I’m trying out this whole Fiverr thing. I’m offering a few different gigs, and one of them is to write a worst case scenario of an upcoming situation you’re nervous about. I don’t know how well it will sell, but… I had a lot of fun writing this one, so I hope to get at least a few bites. Here’s my page, in any case. http://fiverr.com/kariawesome
The situation I chose for this example was that Johnny had applied to colleges, and was worried about being accepted into them.
“It’s a bright, clear day. The sun is shining. The birds are singing. You got to eat delicious cookies in your English class as part of a classmate’s presentation. Your favorite television program is starting back up tonight after being off the air for three long weeks. You feel like the world is your oyster. But, as you near your house, you notice that something isn’t right. You can’t put your finger on just what, though… With trepidation, you take the walkway to your front door. A strange, high-pitched, keening sound bores through the door and into your ears. Trembling, you turn the knob and push the door open. Your mother is slumped before you. Her face is slick with salty tears, her eyes are redder than her signature shade of lipstick, and she is emitting a tortured wail that can only be described as dinosaur-like. She is the source of the strange noise you heard through the door. Her features are crumpled into a tragic caricature of her normal beauty.
“Johnny…” she gasps, gesturing at the floor around her.
Only then can you tear your gaze away long enough to notice that she is surrounded by hundreds of envelopes, all of them opened. Some of them have been torn neatly down the crease, others have been ripped savagely into pieces, their contents spilled like blood onto the floor.
“Wh- what is this?” you stammer.
Your mother pauses dramatically for a moment, as if sucking the last bits of strength and courage she has left inside of her, and then bawls out, in a ghastly howl, “REJECTION LETTERS!”
You snatch up the nearest missive. Application rejected. You grab another. And another. And another. They are all the same. They are all rejections to your applications. You grab more envelopes. Surely they can’t all be application rejections. They aren’t. There are notices from colleges you didn’t apply to, as well. These are notices not to apply, ever, because they have reviewed your qualifications on Google, and want never to see your face in their halls, for fear of the shame you will bring down upon their fine institutions. Every college in America has denied you entrance.
You sink to your knees, the foul papers crumpled in your fists.
“Mother,” you beg, “Please… I’ll try again next year… I’ll work and save money and then-”

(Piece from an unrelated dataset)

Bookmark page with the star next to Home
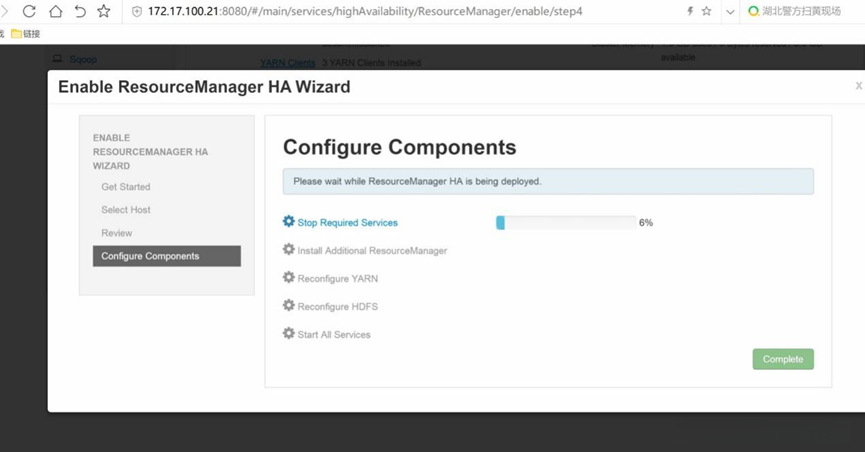Viewport: 865px width, 452px height. (104, 11)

“It’s too late!” screams your mother. “Your future is ruined! Our family is ruined! The shame of your failure was too much for your poor father… his heart… it wasn’t strong enough… it just… gave out…” She points to the kitchen, where you see your father’s body. He is clutching at his chest, more of the rejection letters on the table before him. You gasp.
Your mother continues. “Your sister is gone. I sent her away, to your Aunt’s. If she is ever to have a future, she must begin a new life, with a new name. No one can know that she is associated with you. The tarnish on her reputation would last the entirety of her life, and she would never be able to accomplish her dreams, never be able to marry…” Your mother collapses into a fresh fit of sobs. “And now you must leave me, too. I can’t bear to look at your face, you boy who took my life and family away from me.”
And so, you leave. You throw a few things into a duffel bag, and hop on a bus to nowhere, to try and somehow pick up the pieces of your shattered life. You spend a lot of time tucked under bridges, wrapped in your old sleeping bag, your belly rumbling with hunger. Eventually, your need to eat surpasses your pride, and you get a job flipping burgers at McDonald’s. With every twirl of your spatula, you shed a single, poignant, salty tear as you remember a time before this… a time when you were happy.